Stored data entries
◇ ◇ ◇
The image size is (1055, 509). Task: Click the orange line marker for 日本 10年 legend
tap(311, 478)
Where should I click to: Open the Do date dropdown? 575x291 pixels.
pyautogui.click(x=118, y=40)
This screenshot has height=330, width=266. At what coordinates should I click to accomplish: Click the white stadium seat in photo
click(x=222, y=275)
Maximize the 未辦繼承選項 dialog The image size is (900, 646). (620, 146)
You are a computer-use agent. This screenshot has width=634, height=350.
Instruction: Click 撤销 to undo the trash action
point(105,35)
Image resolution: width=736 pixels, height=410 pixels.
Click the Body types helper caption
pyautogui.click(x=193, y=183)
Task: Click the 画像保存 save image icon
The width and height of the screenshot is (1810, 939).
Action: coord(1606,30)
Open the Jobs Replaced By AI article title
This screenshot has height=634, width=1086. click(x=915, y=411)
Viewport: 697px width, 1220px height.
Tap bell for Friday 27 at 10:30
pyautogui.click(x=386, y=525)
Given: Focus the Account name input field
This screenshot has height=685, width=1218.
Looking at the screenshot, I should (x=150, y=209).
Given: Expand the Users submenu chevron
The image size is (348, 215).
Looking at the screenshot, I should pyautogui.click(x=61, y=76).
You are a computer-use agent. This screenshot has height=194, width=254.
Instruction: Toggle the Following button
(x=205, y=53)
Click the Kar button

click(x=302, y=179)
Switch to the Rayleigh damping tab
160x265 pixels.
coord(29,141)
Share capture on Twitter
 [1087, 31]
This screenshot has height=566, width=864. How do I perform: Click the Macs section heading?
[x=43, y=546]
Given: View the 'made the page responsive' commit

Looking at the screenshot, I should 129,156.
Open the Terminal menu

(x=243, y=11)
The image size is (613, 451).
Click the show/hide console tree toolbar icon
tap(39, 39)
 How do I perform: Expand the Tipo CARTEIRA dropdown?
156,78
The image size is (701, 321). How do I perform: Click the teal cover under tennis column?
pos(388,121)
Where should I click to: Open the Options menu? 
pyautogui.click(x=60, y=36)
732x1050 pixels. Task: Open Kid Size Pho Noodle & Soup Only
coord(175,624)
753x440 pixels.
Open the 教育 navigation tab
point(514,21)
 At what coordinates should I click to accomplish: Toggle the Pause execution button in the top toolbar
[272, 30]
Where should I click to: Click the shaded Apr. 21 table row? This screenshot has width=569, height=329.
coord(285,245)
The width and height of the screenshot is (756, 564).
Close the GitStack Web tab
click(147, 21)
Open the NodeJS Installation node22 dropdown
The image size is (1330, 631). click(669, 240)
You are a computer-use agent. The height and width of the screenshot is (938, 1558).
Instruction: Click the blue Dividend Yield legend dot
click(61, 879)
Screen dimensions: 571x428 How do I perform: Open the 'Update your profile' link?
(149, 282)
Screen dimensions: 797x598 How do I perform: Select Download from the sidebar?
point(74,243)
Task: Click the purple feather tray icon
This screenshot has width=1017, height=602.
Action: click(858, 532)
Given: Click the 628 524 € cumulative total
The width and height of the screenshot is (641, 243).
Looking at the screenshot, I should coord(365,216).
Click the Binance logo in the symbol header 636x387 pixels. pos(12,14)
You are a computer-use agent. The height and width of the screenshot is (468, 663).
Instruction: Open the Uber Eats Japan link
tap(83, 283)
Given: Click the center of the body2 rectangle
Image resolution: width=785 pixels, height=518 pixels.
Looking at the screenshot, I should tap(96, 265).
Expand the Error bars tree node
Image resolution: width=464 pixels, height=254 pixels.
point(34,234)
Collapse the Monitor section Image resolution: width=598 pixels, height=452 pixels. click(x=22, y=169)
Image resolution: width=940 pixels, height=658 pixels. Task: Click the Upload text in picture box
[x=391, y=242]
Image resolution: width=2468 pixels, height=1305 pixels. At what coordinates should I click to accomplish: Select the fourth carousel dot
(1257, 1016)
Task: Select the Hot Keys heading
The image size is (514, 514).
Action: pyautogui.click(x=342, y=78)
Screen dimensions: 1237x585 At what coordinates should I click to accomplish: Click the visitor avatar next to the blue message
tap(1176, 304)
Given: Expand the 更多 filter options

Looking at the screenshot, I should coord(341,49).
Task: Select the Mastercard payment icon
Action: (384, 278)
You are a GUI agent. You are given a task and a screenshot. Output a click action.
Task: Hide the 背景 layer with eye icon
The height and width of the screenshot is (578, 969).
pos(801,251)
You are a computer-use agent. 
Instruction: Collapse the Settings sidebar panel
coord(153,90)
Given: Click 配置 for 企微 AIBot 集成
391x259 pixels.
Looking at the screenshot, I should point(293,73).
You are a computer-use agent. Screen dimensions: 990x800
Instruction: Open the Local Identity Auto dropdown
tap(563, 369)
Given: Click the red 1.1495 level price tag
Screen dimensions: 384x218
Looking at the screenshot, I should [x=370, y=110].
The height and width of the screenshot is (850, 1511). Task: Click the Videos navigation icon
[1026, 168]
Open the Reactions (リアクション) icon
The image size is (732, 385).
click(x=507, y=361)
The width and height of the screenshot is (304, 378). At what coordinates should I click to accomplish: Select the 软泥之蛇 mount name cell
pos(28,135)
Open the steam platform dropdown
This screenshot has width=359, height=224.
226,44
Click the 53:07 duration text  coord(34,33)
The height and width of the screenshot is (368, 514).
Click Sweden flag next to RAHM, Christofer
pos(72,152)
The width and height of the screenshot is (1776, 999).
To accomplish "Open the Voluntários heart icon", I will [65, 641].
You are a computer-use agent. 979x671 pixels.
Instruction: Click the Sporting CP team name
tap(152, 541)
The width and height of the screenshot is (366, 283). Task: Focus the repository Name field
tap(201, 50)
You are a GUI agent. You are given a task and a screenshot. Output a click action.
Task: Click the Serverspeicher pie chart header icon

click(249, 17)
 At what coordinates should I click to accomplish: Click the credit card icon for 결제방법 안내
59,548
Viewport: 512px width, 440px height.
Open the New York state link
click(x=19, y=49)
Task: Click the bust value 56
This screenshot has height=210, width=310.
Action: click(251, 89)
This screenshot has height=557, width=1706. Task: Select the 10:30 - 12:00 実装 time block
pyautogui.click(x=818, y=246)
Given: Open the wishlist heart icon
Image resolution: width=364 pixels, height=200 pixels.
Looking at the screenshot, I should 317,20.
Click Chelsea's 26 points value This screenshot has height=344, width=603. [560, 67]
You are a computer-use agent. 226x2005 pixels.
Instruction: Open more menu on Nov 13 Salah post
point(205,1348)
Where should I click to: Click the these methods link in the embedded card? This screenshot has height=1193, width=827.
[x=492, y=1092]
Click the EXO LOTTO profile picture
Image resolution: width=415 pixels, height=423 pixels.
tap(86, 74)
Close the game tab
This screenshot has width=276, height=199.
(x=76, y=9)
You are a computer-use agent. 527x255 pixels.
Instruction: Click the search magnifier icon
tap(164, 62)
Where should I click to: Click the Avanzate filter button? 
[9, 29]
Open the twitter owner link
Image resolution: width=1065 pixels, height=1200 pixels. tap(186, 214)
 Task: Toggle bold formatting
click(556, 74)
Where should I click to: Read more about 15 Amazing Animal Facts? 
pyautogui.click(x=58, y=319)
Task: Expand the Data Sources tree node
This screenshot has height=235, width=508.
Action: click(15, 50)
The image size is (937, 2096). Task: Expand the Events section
◇ ◇ ◇
**EXERCISE PROMPT**
Set down every record above exactly as written.

**TASK RESPONSE**
The image size is (1055, 509). Task: Click the orange line marker for 日本 10年 legend
tap(311, 478)
Where should I click to: Open the Do date dropdown? 575x291 pixels.
pyautogui.click(x=118, y=40)
This screenshot has height=330, width=266. At what coordinates should I click to accomplish: Click the white stadium seat in photo
click(x=222, y=275)
Maximize the 未辦繼承選項 dialog The image size is (900, 646). (620, 146)
You are a computer-use agent. This screenshot has width=634, height=350.
Instruction: Click 撤销 to undo the trash action
point(105,35)
Image resolution: width=736 pixels, height=410 pixels.
Click the Body types helper caption
pyautogui.click(x=193, y=183)
Task: Click the 画像保存 save image icon
The width and height of the screenshot is (1810, 939).
Action: coord(1606,30)
Open the Jobs Replaced By AI article title
This screenshot has height=634, width=1086. click(x=915, y=411)
Viewport: 697px width, 1220px height.
Tap bell for Friday 27 at 10:30
pyautogui.click(x=386, y=525)
Given: Focus the Account name input field
This screenshot has height=685, width=1218.
Looking at the screenshot, I should (x=150, y=209).
Given: Expand the Users submenu chevron
The image size is (348, 215).
Looking at the screenshot, I should pyautogui.click(x=61, y=76).
You are a computer-use agent. This screenshot has height=194, width=254.
Instruction: Toggle the Following button
(x=205, y=53)
Click the Kar button

click(x=302, y=179)
Switch to the Rayleigh damping tab
160x265 pixels.
coord(29,141)
Share capture on Twitter
 [1087, 31]
This screenshot has height=566, width=864. How do I perform: Click the Macs section heading?
[x=43, y=546]
Given: View the 'made the page responsive' commit

Looking at the screenshot, I should 129,156.
Open the Terminal menu

(x=243, y=11)
The image size is (613, 451).
Click the show/hide console tree toolbar icon
tap(39, 39)
 How do I perform: Expand the Tipo CARTEIRA dropdown?
156,78
The image size is (701, 321). How do I perform: Click the teal cover under tennis column?
pos(388,121)
Where should I click to: Open the Options menu? 
pyautogui.click(x=60, y=36)
732x1050 pixels. Task: Open Kid Size Pho Noodle & Soup Only
coord(175,624)
753x440 pixels.
Open the 教育 navigation tab
point(514,21)
 At what coordinates should I click to accomplish: Toggle the Pause execution button in the top toolbar
[272, 30]
Where should I click to: Click the shaded Apr. 21 table row? This screenshot has width=569, height=329.
coord(285,245)
The width and height of the screenshot is (756, 564).
Close the GitStack Web tab
click(147, 21)
Open the NodeJS Installation node22 dropdown
The image size is (1330, 631). click(669, 240)
You are a computer-use agent. The height and width of the screenshot is (938, 1558).
Instruction: Click the blue Dividend Yield legend dot
click(61, 879)
Screen dimensions: 571x428 How do I perform: Open the 'Update your profile' link?
(149, 282)
Screen dimensions: 797x598 How do I perform: Select Download from the sidebar?
point(74,243)
Task: Click the purple feather tray icon
This screenshot has width=1017, height=602.
Action: click(858, 532)
Given: Click the 628 524 € cumulative total
The width and height of the screenshot is (641, 243).
Looking at the screenshot, I should coord(365,216).
Click the Binance logo in the symbol header 636x387 pixels. pos(12,14)
You are a computer-use agent. The height and width of the screenshot is (468, 663).
Instruction: Open the Uber Eats Japan link
tap(83, 283)
Given: Click the center of the body2 rectangle
Image resolution: width=785 pixels, height=518 pixels.
Looking at the screenshot, I should tap(96, 265).
Expand the Error bars tree node
Image resolution: width=464 pixels, height=254 pixels.
point(34,234)
Collapse the Monitor section Image resolution: width=598 pixels, height=452 pixels. click(x=22, y=169)
Image resolution: width=940 pixels, height=658 pixels. Task: Click the Upload text in picture box
[x=391, y=242]
Image resolution: width=2468 pixels, height=1305 pixels. At what coordinates should I click to accomplish: Select the fourth carousel dot
(1257, 1016)
Task: Select the Hot Keys heading
The image size is (514, 514).
Action: pyautogui.click(x=342, y=78)
Screen dimensions: 1237x585 At what coordinates should I click to accomplish: Click the visitor avatar next to the blue message
tap(1176, 304)
Given: Expand the 更多 filter options

Looking at the screenshot, I should coord(341,49).
Task: Select the Mastercard payment icon
Action: (384, 278)
You are a GUI agent. You are given a task and a screenshot. Output a click action.
Task: Hide the 背景 layer with eye icon
The height and width of the screenshot is (578, 969).
pos(801,251)
You are a computer-use agent. 
Instruction: Collapse the Settings sidebar panel
coord(153,90)
Given: Click 配置 for 企微 AIBot 集成
391x259 pixels.
Looking at the screenshot, I should point(293,73).
You are a computer-use agent. Screen dimensions: 990x800
Instruction: Open the Local Identity Auto dropdown
tap(563, 369)
Given: Click the red 1.1495 level price tag
Screen dimensions: 384x218
Looking at the screenshot, I should [x=370, y=110].
The height and width of the screenshot is (850, 1511). Task: Click the Videos navigation icon
[1026, 168]
Open the Reactions (リアクション) icon
The image size is (732, 385).
click(x=507, y=361)
The width and height of the screenshot is (304, 378). At what coordinates should I click to accomplish: Select the 软泥之蛇 mount name cell
pos(28,135)
Open the steam platform dropdown
This screenshot has width=359, height=224.
226,44
Click the 53:07 duration text  coord(34,33)
The height and width of the screenshot is (368, 514).
Click Sweden flag next to RAHM, Christofer
pos(72,152)
The width and height of the screenshot is (1776, 999).
To accomplish "Open the Voluntários heart icon", I will [65, 641].
You are a computer-use agent. 979x671 pixels.
Instruction: Click the Sporting CP team name
tap(152, 541)
The width and height of the screenshot is (366, 283). Task: Focus the repository Name field
tap(201, 50)
You are a GUI agent. You are given a task and a screenshot. Output a click action.
Task: Click the Serverspeicher pie chart header icon

click(249, 17)
 At what coordinates should I click to accomplish: Click the credit card icon for 결제방법 안내
59,548
Viewport: 512px width, 440px height.
Open the New York state link
click(x=19, y=49)
Task: Click the bust value 56
This screenshot has height=210, width=310.
Action: click(251, 89)
This screenshot has height=557, width=1706. Task: Select the 10:30 - 12:00 実装 time block
pyautogui.click(x=818, y=246)
Given: Open the wishlist heart icon
Image resolution: width=364 pixels, height=200 pixels.
Looking at the screenshot, I should 317,20.
Click Chelsea's 26 points value This screenshot has height=344, width=603. [560, 67]
You are a computer-use agent. 226x2005 pixels.
Instruction: Open more menu on Nov 13 Salah post
point(205,1348)
Where should I click to: Click the these methods link in the embedded card? This screenshot has height=1193, width=827.
[x=492, y=1092]
Click the EXO LOTTO profile picture
Image resolution: width=415 pixels, height=423 pixels.
tap(86, 74)
Close the game tab
This screenshot has width=276, height=199.
(x=76, y=9)
You are a computer-use agent. 527x255 pixels.
Instruction: Click the search magnifier icon
tap(164, 62)
Where should I click to: Click the Avanzate filter button? 
[9, 29]
Open the twitter owner link
Image resolution: width=1065 pixels, height=1200 pixels. tap(186, 214)
 Task: Toggle bold formatting
click(556, 74)
Where should I click to: Read more about 15 Amazing Animal Facts? 
pyautogui.click(x=58, y=319)
Task: Expand the Data Sources tree node
This screenshot has height=235, width=508.
Action: click(15, 50)
The image size is (937, 2096). Task: Expand the Events section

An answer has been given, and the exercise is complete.